» **Material to process**
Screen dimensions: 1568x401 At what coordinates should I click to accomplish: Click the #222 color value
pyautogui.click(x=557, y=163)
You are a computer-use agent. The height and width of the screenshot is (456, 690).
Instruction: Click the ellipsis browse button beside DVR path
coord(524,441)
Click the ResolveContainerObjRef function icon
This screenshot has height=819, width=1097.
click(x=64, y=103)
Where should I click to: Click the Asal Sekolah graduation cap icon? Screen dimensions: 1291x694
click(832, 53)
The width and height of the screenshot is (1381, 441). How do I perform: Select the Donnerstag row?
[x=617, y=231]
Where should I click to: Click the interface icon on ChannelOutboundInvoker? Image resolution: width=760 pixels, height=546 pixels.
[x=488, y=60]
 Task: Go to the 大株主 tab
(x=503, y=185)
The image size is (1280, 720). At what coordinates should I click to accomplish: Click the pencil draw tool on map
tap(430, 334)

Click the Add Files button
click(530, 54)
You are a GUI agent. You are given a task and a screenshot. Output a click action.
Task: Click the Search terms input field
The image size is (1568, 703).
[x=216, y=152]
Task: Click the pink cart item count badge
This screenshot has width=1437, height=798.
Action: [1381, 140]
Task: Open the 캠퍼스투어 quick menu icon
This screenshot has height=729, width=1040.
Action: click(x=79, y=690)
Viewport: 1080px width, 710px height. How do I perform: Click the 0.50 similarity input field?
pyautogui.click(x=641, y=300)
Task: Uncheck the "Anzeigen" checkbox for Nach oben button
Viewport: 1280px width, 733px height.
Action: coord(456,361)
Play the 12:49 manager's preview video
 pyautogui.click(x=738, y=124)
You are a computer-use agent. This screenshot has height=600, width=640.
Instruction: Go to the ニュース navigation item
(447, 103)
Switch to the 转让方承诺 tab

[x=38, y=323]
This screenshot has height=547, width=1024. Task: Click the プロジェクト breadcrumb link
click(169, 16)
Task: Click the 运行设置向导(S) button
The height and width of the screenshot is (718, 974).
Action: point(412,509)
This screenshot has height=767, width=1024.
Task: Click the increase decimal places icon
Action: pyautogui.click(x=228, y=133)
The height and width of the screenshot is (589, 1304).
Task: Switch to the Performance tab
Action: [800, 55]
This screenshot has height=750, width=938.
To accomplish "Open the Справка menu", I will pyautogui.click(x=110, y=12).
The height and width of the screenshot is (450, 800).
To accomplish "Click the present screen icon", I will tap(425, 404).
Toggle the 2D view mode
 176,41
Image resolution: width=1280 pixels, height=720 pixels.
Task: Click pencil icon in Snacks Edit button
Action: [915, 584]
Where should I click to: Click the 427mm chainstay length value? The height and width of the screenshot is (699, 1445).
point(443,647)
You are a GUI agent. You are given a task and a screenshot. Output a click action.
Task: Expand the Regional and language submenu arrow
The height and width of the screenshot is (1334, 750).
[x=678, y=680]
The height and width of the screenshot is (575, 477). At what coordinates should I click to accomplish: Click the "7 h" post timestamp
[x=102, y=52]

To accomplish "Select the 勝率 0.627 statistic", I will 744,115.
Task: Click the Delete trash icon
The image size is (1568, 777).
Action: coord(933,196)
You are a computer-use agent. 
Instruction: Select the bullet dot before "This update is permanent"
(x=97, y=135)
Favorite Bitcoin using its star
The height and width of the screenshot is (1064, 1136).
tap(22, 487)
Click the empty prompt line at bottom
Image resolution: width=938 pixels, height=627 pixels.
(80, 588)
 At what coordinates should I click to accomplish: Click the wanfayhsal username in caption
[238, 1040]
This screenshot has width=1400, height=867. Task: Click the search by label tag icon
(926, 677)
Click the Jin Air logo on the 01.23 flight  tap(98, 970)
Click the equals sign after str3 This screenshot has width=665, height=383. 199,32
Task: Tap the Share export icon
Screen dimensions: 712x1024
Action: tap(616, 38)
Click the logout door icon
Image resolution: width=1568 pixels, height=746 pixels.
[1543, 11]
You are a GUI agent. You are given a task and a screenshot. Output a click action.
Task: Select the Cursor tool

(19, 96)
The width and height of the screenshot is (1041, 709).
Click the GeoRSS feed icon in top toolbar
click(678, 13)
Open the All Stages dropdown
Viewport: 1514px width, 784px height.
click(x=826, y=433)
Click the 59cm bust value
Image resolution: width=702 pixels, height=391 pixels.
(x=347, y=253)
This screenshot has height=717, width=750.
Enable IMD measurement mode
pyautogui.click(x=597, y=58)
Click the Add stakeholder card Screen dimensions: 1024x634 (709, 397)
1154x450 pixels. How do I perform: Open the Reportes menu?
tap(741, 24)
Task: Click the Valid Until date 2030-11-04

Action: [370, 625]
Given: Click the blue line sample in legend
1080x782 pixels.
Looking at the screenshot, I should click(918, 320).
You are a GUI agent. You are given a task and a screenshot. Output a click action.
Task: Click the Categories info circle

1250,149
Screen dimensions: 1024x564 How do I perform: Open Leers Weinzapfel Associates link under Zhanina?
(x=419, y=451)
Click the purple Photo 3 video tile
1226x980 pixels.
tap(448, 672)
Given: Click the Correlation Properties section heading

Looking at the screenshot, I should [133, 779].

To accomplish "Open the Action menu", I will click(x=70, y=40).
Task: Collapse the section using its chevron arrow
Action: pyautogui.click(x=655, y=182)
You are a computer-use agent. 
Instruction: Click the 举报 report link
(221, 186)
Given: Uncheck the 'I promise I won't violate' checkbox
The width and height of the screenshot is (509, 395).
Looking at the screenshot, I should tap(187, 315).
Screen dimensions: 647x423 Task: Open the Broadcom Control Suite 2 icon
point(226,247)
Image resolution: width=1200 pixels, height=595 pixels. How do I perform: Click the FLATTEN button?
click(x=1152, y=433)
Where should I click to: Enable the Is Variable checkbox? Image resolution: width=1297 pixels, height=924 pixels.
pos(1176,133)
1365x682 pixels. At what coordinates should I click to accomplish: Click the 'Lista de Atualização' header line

» **Problem requirements**
Retype the material above, character for character.

» **Your response**
Screen dimensions: 1568x401 At what coordinates should I click to accomplish: Click the #222 color value
pyautogui.click(x=557, y=163)
You are a computer-use agent. The height and width of the screenshot is (456, 690).
Instruction: Click the ellipsis browse button beside DVR path
coord(524,441)
Click the ResolveContainerObjRef function icon
This screenshot has height=819, width=1097.
click(x=64, y=103)
Where should I click to: Click the Asal Sekolah graduation cap icon? Screen dimensions: 1291x694
click(832, 53)
The width and height of the screenshot is (1381, 441). How do I perform: Select the Donnerstag row?
[x=617, y=231]
Where should I click to: Click the interface icon on ChannelOutboundInvoker? Image resolution: width=760 pixels, height=546 pixels.
[x=488, y=60]
 Task: Go to the 大株主 tab
(x=503, y=185)
The image size is (1280, 720). At what coordinates should I click to accomplish: Click the pencil draw tool on map
tap(430, 334)

Click the Add Files button
click(530, 54)
You are a GUI agent. You are given a task and a screenshot. Output a click action.
Task: Click the Search terms input field
The image size is (1568, 703).
[x=216, y=152]
Task: Click the pink cart item count badge
This screenshot has width=1437, height=798.
Action: [1381, 140]
Task: Open the 캠퍼스투어 quick menu icon
This screenshot has height=729, width=1040.
Action: click(x=79, y=690)
Viewport: 1080px width, 710px height. How do I perform: Click the 0.50 similarity input field?
pyautogui.click(x=641, y=300)
Task: Uncheck the "Anzeigen" checkbox for Nach oben button
Viewport: 1280px width, 733px height.
Action: coord(456,361)
Play the 12:49 manager's preview video
 pyautogui.click(x=738, y=124)
You are a computer-use agent. This screenshot has height=600, width=640.
Instruction: Go to the ニュース navigation item
(447, 103)
Switch to the 转让方承诺 tab

[x=38, y=323]
This screenshot has height=547, width=1024. Task: Click the プロジェクト breadcrumb link
click(169, 16)
Task: Click the 运行设置向导(S) button
The height and width of the screenshot is (718, 974).
Action: point(412,509)
This screenshot has height=767, width=1024.
Task: Click the increase decimal places icon
Action: pyautogui.click(x=228, y=133)
The height and width of the screenshot is (589, 1304).
Task: Switch to the Performance tab
Action: [800, 55]
This screenshot has height=750, width=938.
To accomplish "Open the Справка menu", I will pyautogui.click(x=110, y=12).
The height and width of the screenshot is (450, 800).
To accomplish "Click the present screen icon", I will tap(425, 404).
Toggle the 2D view mode
 176,41
Image resolution: width=1280 pixels, height=720 pixels.
Task: Click pencil icon in Snacks Edit button
Action: [915, 584]
Where should I click to: Click the 427mm chainstay length value? The height and width of the screenshot is (699, 1445).
point(443,647)
You are a GUI agent. You are given a task and a screenshot. Output a click action.
Task: Expand the Regional and language submenu arrow
The height and width of the screenshot is (1334, 750).
[x=678, y=680]
The height and width of the screenshot is (575, 477). At what coordinates should I click to accomplish: Click the "7 h" post timestamp
[x=102, y=52]

To accomplish "Select the 勝率 0.627 statistic", I will 744,115.
Task: Click the Delete trash icon
The image size is (1568, 777).
Action: coord(933,196)
You are a computer-use agent. 
Instruction: Select the bullet dot before "This update is permanent"
(x=97, y=135)
Favorite Bitcoin using its star
The height and width of the screenshot is (1064, 1136).
tap(22, 487)
Click the empty prompt line at bottom
Image resolution: width=938 pixels, height=627 pixels.
(80, 588)
 At what coordinates should I click to accomplish: Click the wanfayhsal username in caption
[238, 1040]
This screenshot has width=1400, height=867. Task: Click the search by label tag icon
(926, 677)
Click the Jin Air logo on the 01.23 flight  tap(98, 970)
Click the equals sign after str3 This screenshot has width=665, height=383. 199,32
Task: Tap the Share export icon
Screen dimensions: 712x1024
Action: tap(616, 38)
Click the logout door icon
Image resolution: width=1568 pixels, height=746 pixels.
[1543, 11]
You are a GUI agent. You are given a task and a screenshot. Output a click action.
Task: Select the Cursor tool

(19, 96)
The width and height of the screenshot is (1041, 709).
Click the GeoRSS feed icon in top toolbar
click(678, 13)
Open the All Stages dropdown
Viewport: 1514px width, 784px height.
click(x=826, y=433)
Click the 59cm bust value
Image resolution: width=702 pixels, height=391 pixels.
(x=347, y=253)
This screenshot has height=717, width=750.
Enable IMD measurement mode
pyautogui.click(x=597, y=58)
Click the Add stakeholder card Screen dimensions: 1024x634 (709, 397)
1154x450 pixels. How do I perform: Open the Reportes menu?
tap(741, 24)
Task: Click the Valid Until date 2030-11-04

Action: [370, 625]
Given: Click the blue line sample in legend
1080x782 pixels.
Looking at the screenshot, I should click(918, 320).
You are a GUI agent. You are given a task and a screenshot. Output a click action.
Task: Click the Categories info circle

1250,149
Screen dimensions: 1024x564 How do I perform: Open Leers Weinzapfel Associates link under Zhanina?
(x=419, y=451)
Click the purple Photo 3 video tile
1226x980 pixels.
tap(448, 672)
Given: Click the Correlation Properties section heading

Looking at the screenshot, I should [133, 779].

To accomplish "Open the Action menu", I will click(x=70, y=40).
Task: Collapse the section using its chevron arrow
Action: pyautogui.click(x=655, y=182)
You are a computer-use agent. 
Instruction: Click the 举报 report link
(221, 186)
Given: Uncheck the 'I promise I won't violate' checkbox
The width and height of the screenshot is (509, 395).
Looking at the screenshot, I should tap(187, 315).
Screen dimensions: 647x423 Task: Open the Broadcom Control Suite 2 icon
point(226,247)
Image resolution: width=1200 pixels, height=595 pixels. How do I perform: Click the FLATTEN button?
click(x=1152, y=433)
Where should I click to: Enable the Is Variable checkbox? Image resolution: width=1297 pixels, height=924 pixels.
pos(1176,133)
1365x682 pixels. At what coordinates should I click to accomplish: Click the 'Lista de Atualização' header line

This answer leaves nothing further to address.